Espelho das necessidades, não das vontades

The Social Network (para os menos cineastas, a história da criação do Facebook) captou o meu interesse por retratar não somente um génio, um rapaz da minha idade vocacionado e imerso num mundo paralelo ao de qualquer pessoa chamada "normal", mas também à dificuldade que este debatia interiormente de não afastar todas as pessoas que amava e que considerava importantes nesse percurso pela excelência. Dificuldade que nunca ultrapassou e cujo filme retrata com lealdade em luta constante. O final assustador de permanecer sozinho na sua criação, empresa multimilionária, sem uma única pessoa para chamar de amiga e para partilhar essa experiência avassaladora de autoconcretização profissional, toca o mais insensível expectador.

A realidade é que nos esforçamos arduamente por ser alguém: cancelamos planos, jantares, chicoteamos o corpo para atingirmos os nossos objectivos profissionais e, em cada final de dia, pensamos o porquê de ter sido assim.

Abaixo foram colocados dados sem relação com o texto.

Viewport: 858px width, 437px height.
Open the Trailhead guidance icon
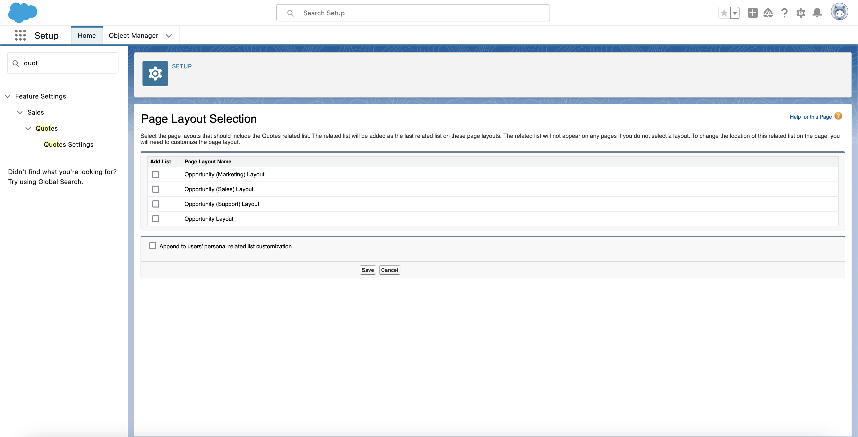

Porque queríamos ter brincado com o nosso filho e dar cambalhotas pela neve. Ou amarramo-nos ao pescoço do nosso paciente namorado e distribuirmos cachaços ao pai natal quando chegasse. Ao nosso marido a comida preferida, ao nosso gato o nosso melhor carinho, a nós mesmos aquele banho de imersão prometido... E acabamos o dia sem ninguém por perto, até o gato já se escondeu, e se o corpo tivesse voto na matéria, também estaria do outro lado da casa a chamar à cabeça asneiras bem feias.

No final, o que nos anima são expressões de alívio ao espelho de dever cumprido. Se tivéssemos chance de mudar o dia, sorriríamos nesse mesmo espelho até este ficar convencido que retiramos o melhor. Infelizmente somos feitos de obrigações e deveres e sofremos junto com eles. Ao longo da semana perguntei-me porque quando recebemos mérito profissional apenas recebemos sorrisos e abraços e não celebramos ao nosso sucesso. E a resposta é bem simples: para conseguir esse sucesso, magoamos quem deveria festejar connosco, e quando chega a nossa vez de festejar elas já não estão ali para nós, porque nós não estivemos ali para elas quando mereciam e imploraram a nossa atenção.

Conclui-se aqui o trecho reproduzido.